▶ _What this task involves_: Taking the line with "[Página de inicio de Airbnb] (35, 32)" as the first and the line with "Shop Sale Now (266, 20)" as the last, set down the lines below exactly, pictures excluded.

[Opening Excerpted data section]

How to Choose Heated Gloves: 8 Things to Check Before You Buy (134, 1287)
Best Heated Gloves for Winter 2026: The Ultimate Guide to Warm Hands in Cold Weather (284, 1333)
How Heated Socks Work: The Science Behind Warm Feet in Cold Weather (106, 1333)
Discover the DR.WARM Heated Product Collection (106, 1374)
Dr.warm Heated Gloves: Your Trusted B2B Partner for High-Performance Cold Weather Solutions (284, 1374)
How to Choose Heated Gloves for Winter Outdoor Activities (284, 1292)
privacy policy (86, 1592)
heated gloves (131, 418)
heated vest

[Closing Excerpted data section]
[Opening Excerpted data section]

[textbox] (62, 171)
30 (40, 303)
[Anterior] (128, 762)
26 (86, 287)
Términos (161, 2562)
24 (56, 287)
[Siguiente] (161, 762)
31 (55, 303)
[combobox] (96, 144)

[Closing Excerpted data section]
[Opening Excerpted data section]

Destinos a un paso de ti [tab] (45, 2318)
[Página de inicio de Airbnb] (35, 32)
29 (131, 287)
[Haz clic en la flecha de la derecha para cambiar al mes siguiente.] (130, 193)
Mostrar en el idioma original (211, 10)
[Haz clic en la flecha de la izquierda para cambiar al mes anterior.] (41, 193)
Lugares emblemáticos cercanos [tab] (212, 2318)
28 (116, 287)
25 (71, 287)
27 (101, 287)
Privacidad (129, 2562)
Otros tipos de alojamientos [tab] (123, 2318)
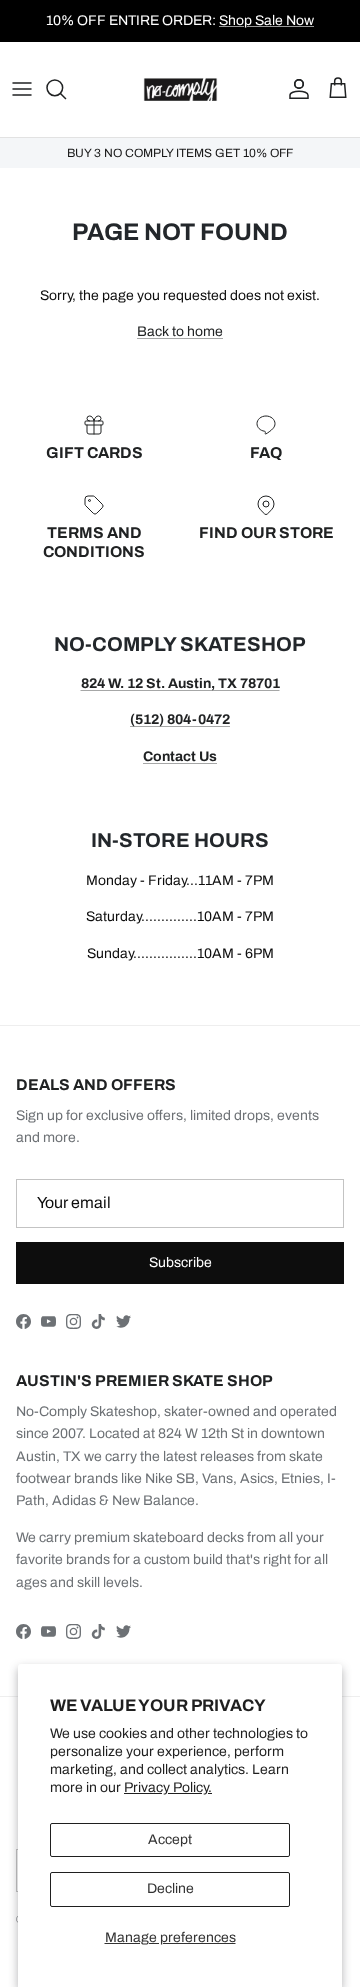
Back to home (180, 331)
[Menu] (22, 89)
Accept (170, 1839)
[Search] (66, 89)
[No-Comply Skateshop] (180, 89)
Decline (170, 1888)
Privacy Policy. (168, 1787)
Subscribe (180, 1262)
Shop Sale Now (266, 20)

[Closing Excerpted data section]

▶ _Response area_:
[Página de inicio de Airbnb] (35, 32)
29 (131, 287)
[Haz clic en la flecha de la derecha para cambiar al mes siguiente.] (130, 193)
Mostrar en el idioma original (211, 10)
[Haz clic en la flecha de la izquierda para cambiar al mes anterior.] (41, 193)
Lugares emblemáticos cercanos [tab] (212, 2318)
28 (116, 287)
25 (71, 287)
27 (101, 287)
Privacidad (129, 2562)
Otros tipos de alojamientos [tab] (123, 2318)
Back to home (180, 331)
[Menu] (22, 89)
Accept (170, 1839)
[Search] (66, 89)
[No-Comply Skateshop] (180, 89)
Decline (170, 1888)
Privacy Policy. (168, 1787)
Subscribe (180, 1262)
Shop Sale Now (266, 20)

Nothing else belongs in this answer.